§ **Tasks and exercises**:
1. Swap "gradient" for "slope" as you copy the calculus forum thread, starting with "To the left of $x=1$" and going on through "the examples help.".
2. Carry on writing the calculus forum thread from the point where it stops.

§ **Page extract**:
# # # # # # #

E.g. For $y=x^{3}$ , the gradient is decreasing ( $f''(x)<0$ ) to the left of $x=0$ , but increasing ( $f''(x)>0$ ) to the right of $x=0$ , and the gradient is 0 at $x=0$ . So it is a stationary point of inflection.

For $y=(x-1)^{3}(x-3)$ the graph is below
(https://s3.amazonaws.com/grapher/exports/igtcwu1kwo.png)
To the left of $x=1$ the gradient is increasing ( $f''(x)>0$ ) (it's becoming "less negative") and to the right of $x=1$ the gradient is decreasing ( $f''(x)<0$ ). But at $x=1$ the gradient is 0, that is $f'(x)=0$ so we have a SPOI at $x=1$ .

For $y=x^{3}-3x^{2}+1$ the graph is below.
(https://s3.amazonaws.com/grapher/exports/lk0zfebi9s.png)
Now looking at $x=1$ , the gradient on the left is decreasing ( $f''(x)<0$ ) while the gradient on the right is increasing ( $f''(x)>0$ ). Now this means that we have a point of inflection at $x=1$ but as the gradient isn't 0 at this point, it isn't a SPOI but only a POI.

EDIT: Beaten by Panicmode....but since I typed all this out and generated the graphs I'll post it anyway. Hope the examples help.
EDIT2: Called a POI a stationary point, fixed it up now
Title: Re: Bazza's 3/4 Question Thread
Post by: WhoTookMyUsername on June 26, 2012, 05:53:59 pm: Thanks a lot for those explanations guys :D

Another q:

Is there any way of rotating something around y, (volume) but where you can't get f(y),

Like can you determine the region rotating around y by considering the region you get when you rotate around x then doing something with this?
Title: Re: Bazza's 3/4 Question Thread
Post by: Panicmode on June 26, 2012, 05:58:54 pm: Quote from: Bazza16 on June 26, 2012, 05:53:59 pm
Thanks a lot for those explanations guys :D

Another q:

Is there any way of rotating something around y, (volume) but where you can't get f(y),

Like can you determine the region rotating around y by considering the region you get when you rotate around x then doing something with this?

I think I remember reading somewhere that you could rotate around the x-axis using the inverse equation... just need to make sure you get your end points correct.
Title: Re: Bazza's 3/4 Question Thread
Post by: WhoTookMyUsername on June 26, 2012, 06:34:09 pm: Quote from: Panicmode on June 26, 2012, 05:58:54 pm
Quote from: Bazza16 on June 26, 2012, 05:53:59 pm
Thanks a lot for those explanations guys :D

Another q:

Is there any way of rotating something around y, (volume) but where you can't get f(y),

Like can you determine the region rotating around y by considering the region you get when you rotate around x then doing something with this?

# # # # # # #

§ **Excerpted records**:
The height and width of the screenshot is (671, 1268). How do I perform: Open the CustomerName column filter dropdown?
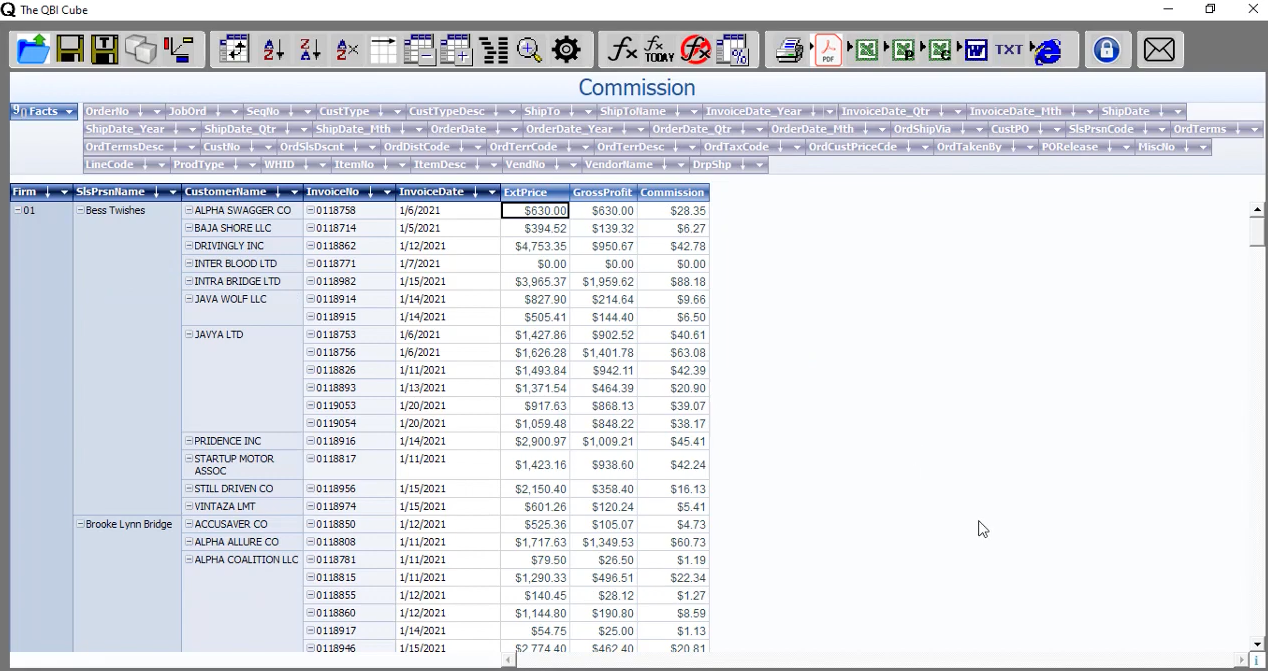tap(294, 192)
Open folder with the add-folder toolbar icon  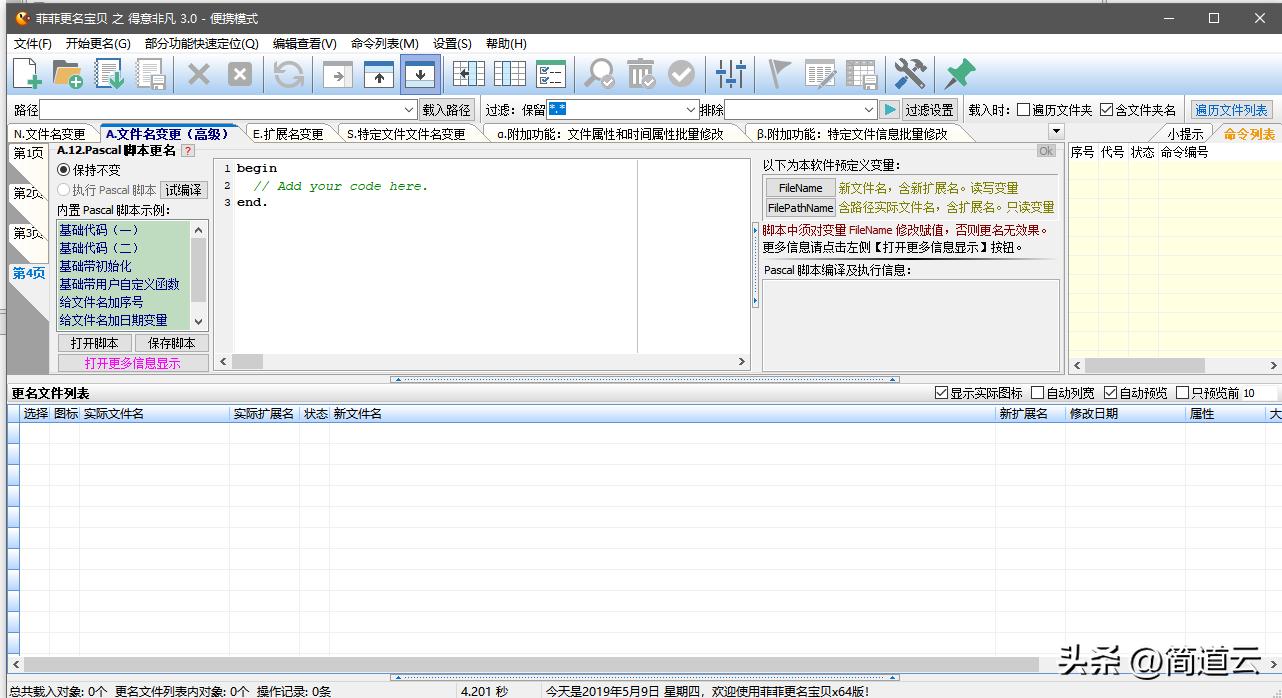pyautogui.click(x=66, y=73)
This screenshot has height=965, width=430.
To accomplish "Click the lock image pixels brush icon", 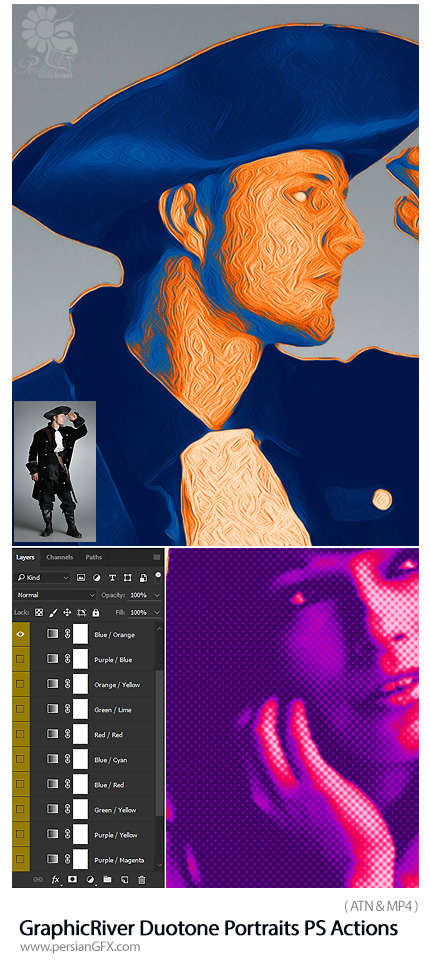I will (53, 613).
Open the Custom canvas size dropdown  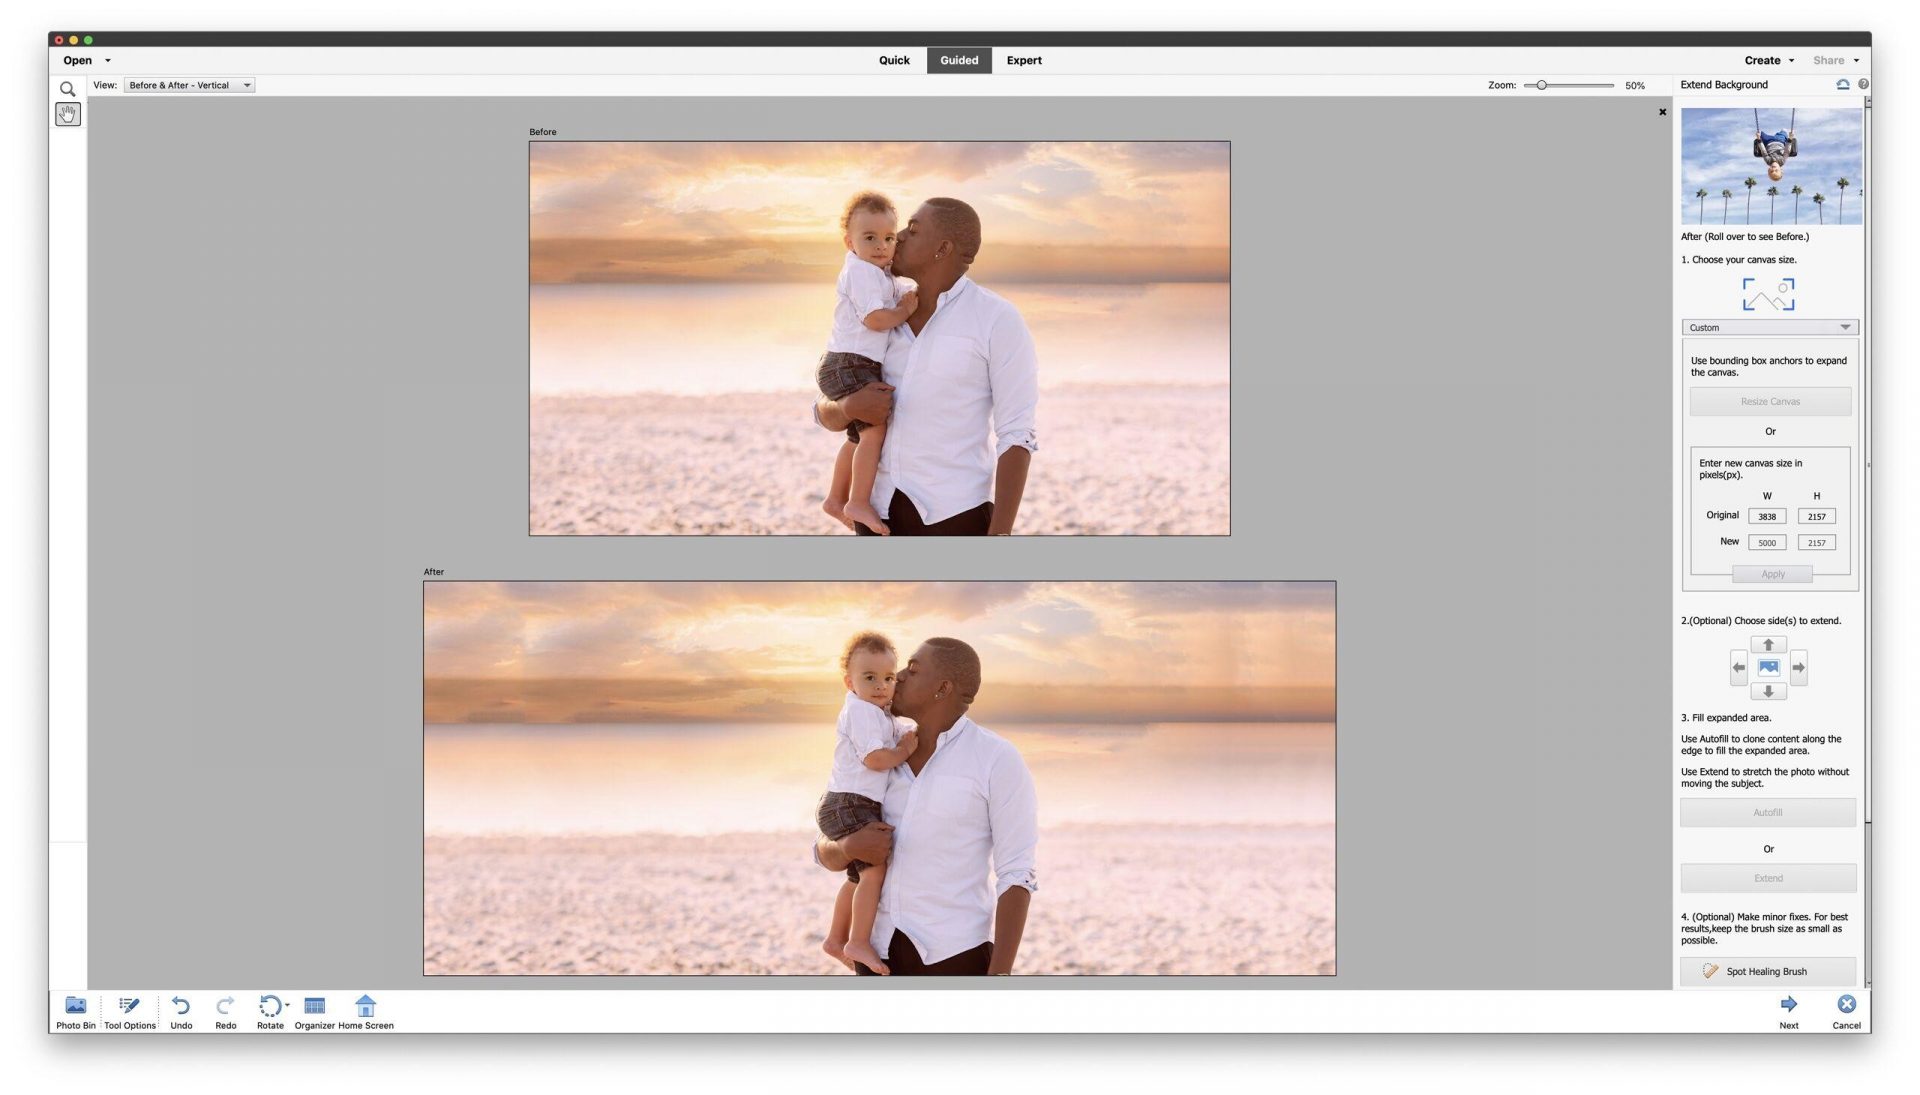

# # # # # # #

§ **Results of the exercise**:
1.
To the left of $x=1$ the slope is increasing ( $f''(x)>0$ ) (it's becoming "less negative") and to the right of $x=1$ the slope is decreasing ( $f''(x)<0$ ). But at $x=1$ the slope is 0, that is $f'(x)=0$ so we have a SPOI at $x=1$ .

For $y=x^{3}-3x^{2}+1$ the graph is below.
(https://s3.amazonaws.com/grapher/exports/lk0zfebi9s.png)
Now looking at $x=1$ , the slope on the left is decreasing ( $f''(x)<0$ ) while the slope on the right is increasing ( $f''(x)>0$ ). Now this means that we have a point of inflection at $x=1$ but as the slope isn't 0 at this point, it isn't a SPOI but only a POI.

EDIT: Beaten by Panicmode....but since I typed all this out and generated the graphs I'll post it anyway. Hope the examples help.

2.
I think I remember reading somewhere that you could rotate around the x-axis using the inverse equation... just need to make sure you get your end points correct.

Mm... Intresting , thanks for that, anyone know the full process?
I think i know how the inverse applies to area,
If you have f(x) bound to y at say y = 1 and y = 2 then S[inverse f(x)]( terminals 1 and 2) dx is the area bound to y?
( can someone verify thhis
But im not sure how to translate this to volumes

Thanks for everyones help :)
Title: Re: Bazza's 3/4 Question Thread
Post by: Panicmode on June 26, 2012, 06:37:08 pm: Quote from: Bazza16 on June 26, 2012, 06:34:09 pm
Quote from: Panicmode on June 26, 2012, 05:58:54 pm
Quote from: Bazza16 on June 26, 2012, 05:53:59 pm
Thanks a lot for those explanations guys :D

Another q:

Is there any way of rotating something around y, (volume) but where you can't get f(y),

Like can you determine the region rotating around y by considering the region you get when you rotate around x then doing something with this?

I think I remember reading somewhere that you could rotate around the x-axis using the inverse equation... just need to make sure you get your end points correct.

Mm... Intresting , thanks for that, anyone know the full process?
I think i know how the inverse applies to area,
If you have f(x) bound to y at say y = 1 and y = 2 then S[inverse f(x)]( terminals 1 and 2) dx is the area bound to y?
( can someone verify thhis
But im not sure how to translate this to volumes

Thanks for everyones help :)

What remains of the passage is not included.